A desaceleração final foi executada por uma sequência de 11 paraquedas. Três unidades iniciais removeram a cobertura frontal, seguidas por dois paraquedas de frenagem abertos a 6,7 quilômetros de altitude. Por fim, três paraquedas principais, com 35 metros de diâmetro cada, foram acionados a 1,8 quilômetro de altitude, reduzindo a velocidade da nave para 32 km/h no momento do impacto com a água. O coronel Christopher Winn, dos Fuzileiros Navais, relatou que as condições climáticas no local eram favoráveis, com ventos de 10 nós, ondas de 1,2 metro e nuvens dispersas.
Durante a missão, no dia 6 de abril, a tripulação sobrevoou o lado oculto da Lua por seis horas, documentando bacias, crateras e formações geológicas inéditas em regiões que nunca haviam sido vistas sob a luz solar. Os astronautas também testemunharam um eclipse solar a partir de uma posição além do satélite natural. Em um momento de cunho pessoal, Jeremy Hansen sugeriu nomear uma cratera lunar como "Carroll", em homenagem à falecida esposa de Reid Wiseman.

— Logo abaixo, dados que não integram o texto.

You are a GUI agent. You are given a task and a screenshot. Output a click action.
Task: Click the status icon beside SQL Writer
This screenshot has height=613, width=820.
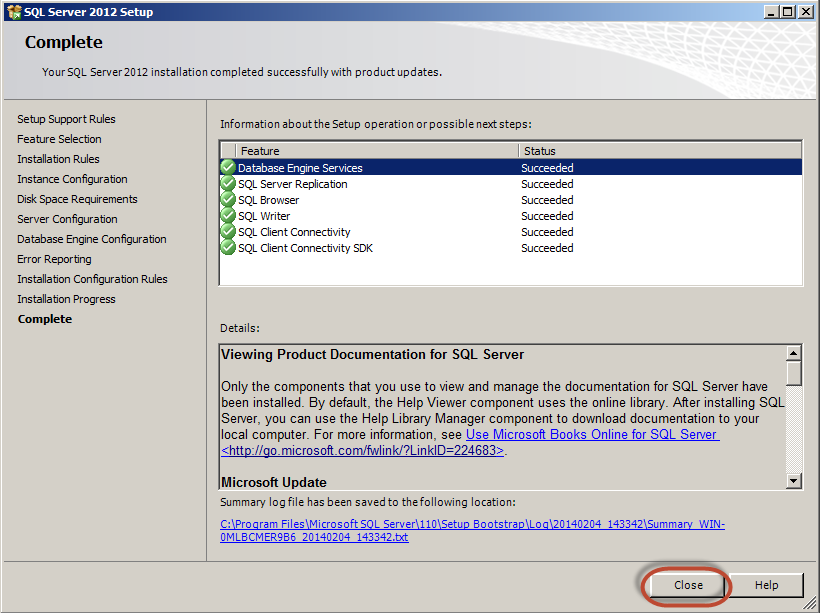point(228,216)
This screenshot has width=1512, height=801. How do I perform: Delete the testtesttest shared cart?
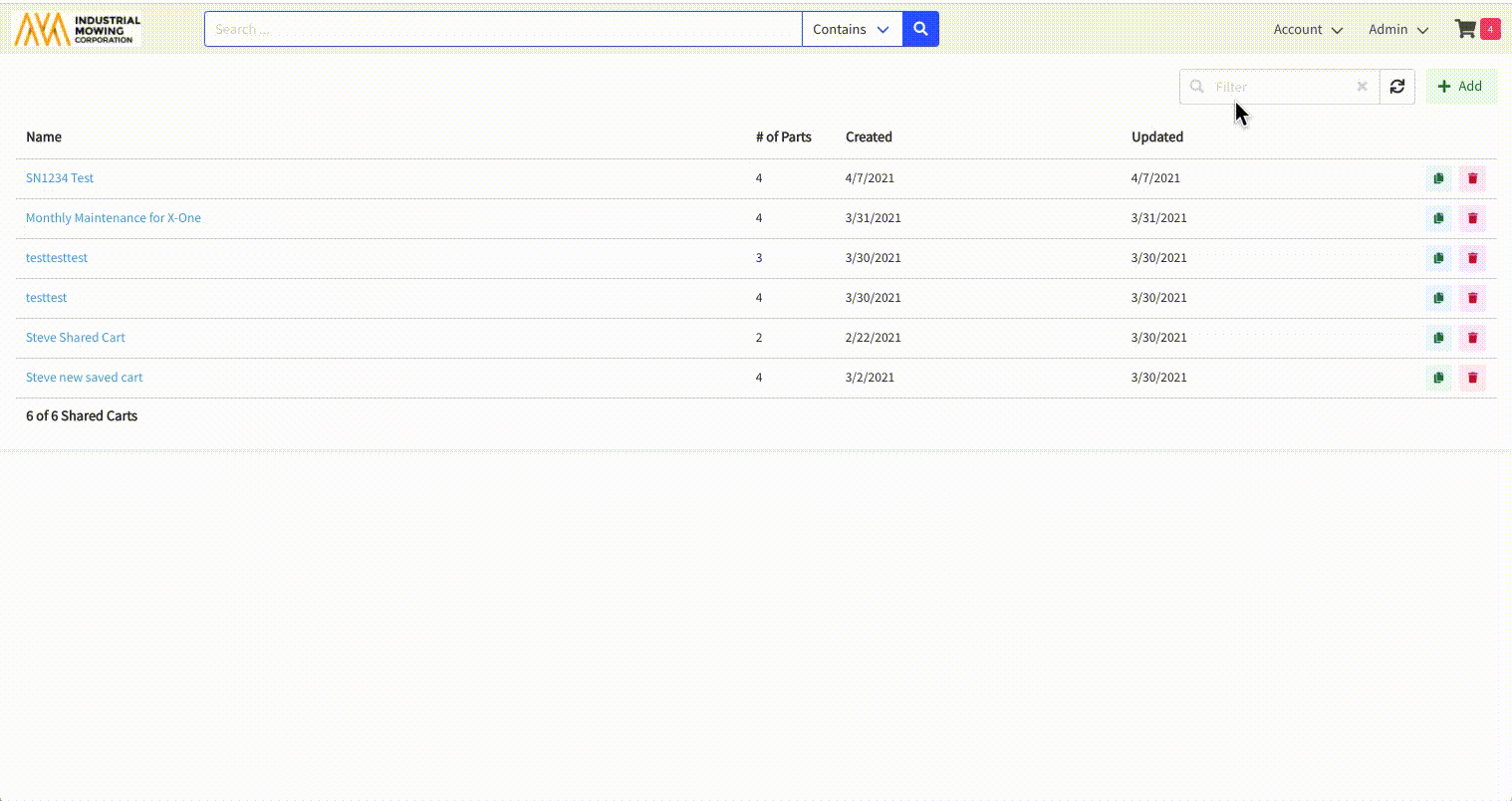coord(1472,258)
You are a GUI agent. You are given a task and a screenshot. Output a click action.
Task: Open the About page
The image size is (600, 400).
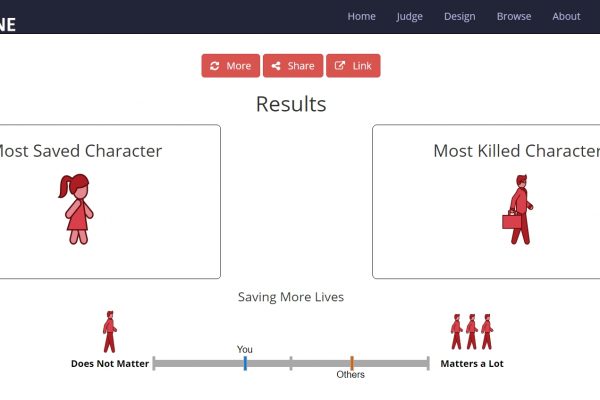point(566,16)
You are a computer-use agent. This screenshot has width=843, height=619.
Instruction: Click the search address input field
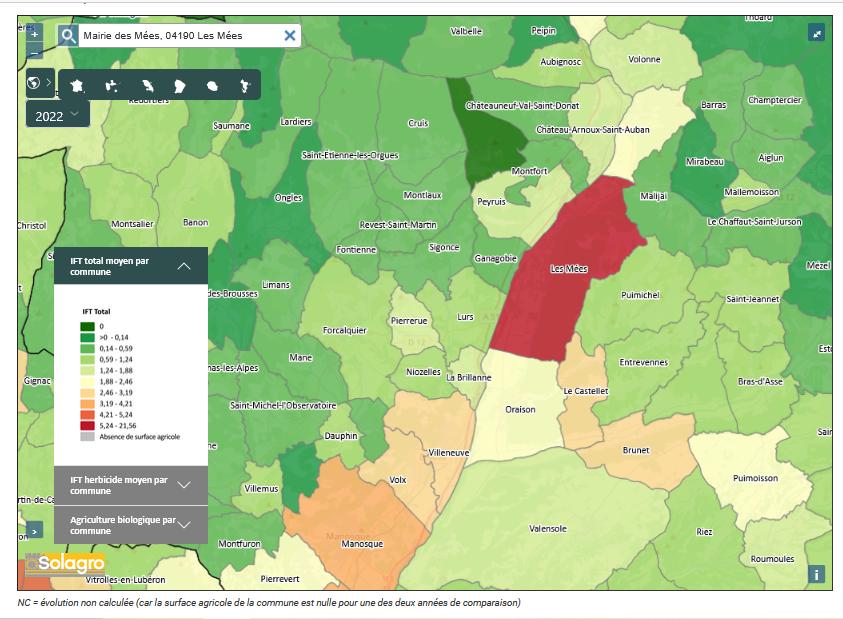pos(178,36)
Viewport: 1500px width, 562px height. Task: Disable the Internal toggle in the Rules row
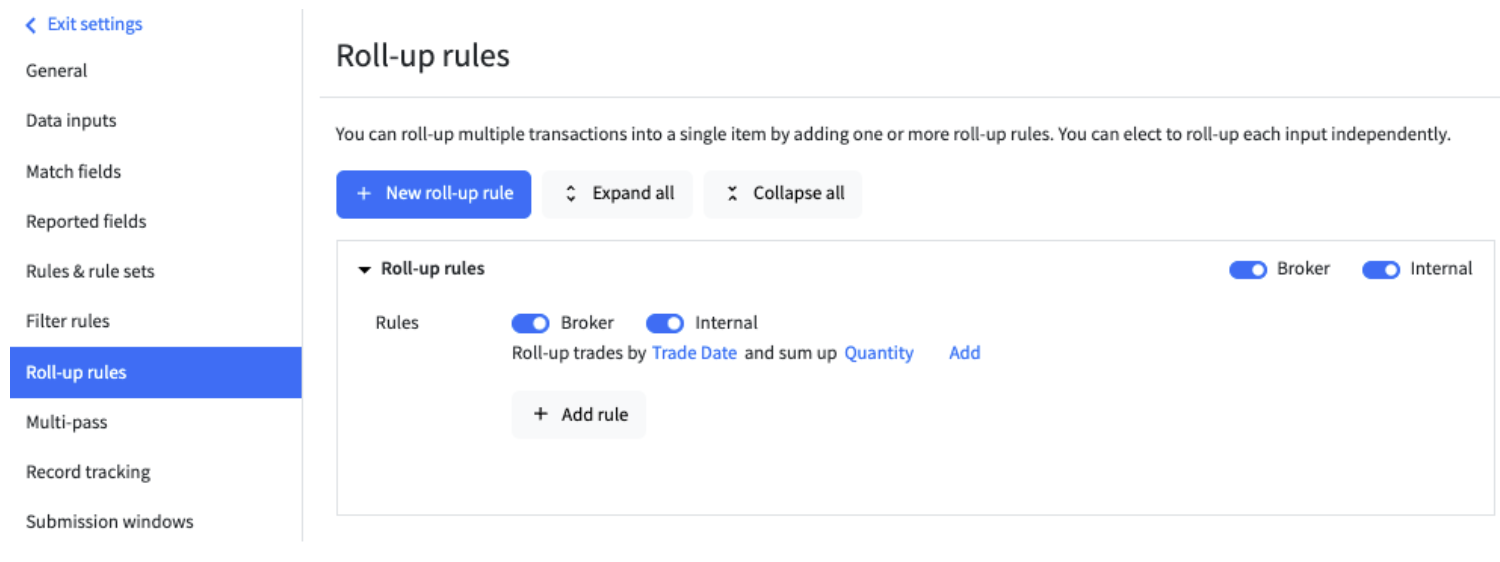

O sucesso da Artemis II valida os sistemas de paraquedas, escudo térmico e a trajetória de retorno necessários para futuras missões. A NASA planeja a Artemis III para o início de 2028, com manobras de acoplamento em órbita terrestre, e a Artemis IV, prevista para o final do mesmo ano, que visa pousar dois astronautas no polo sul lunar — o primeiro retorno tripulado à superfície da Lua desde dezembro de 1972, na missão Apollo 17. Após as análises no navio, a tripulação seguirá para o Centro Espacial Johnson, em Houston, enquanto a cápsula Orion será submetida a estudos detalhados.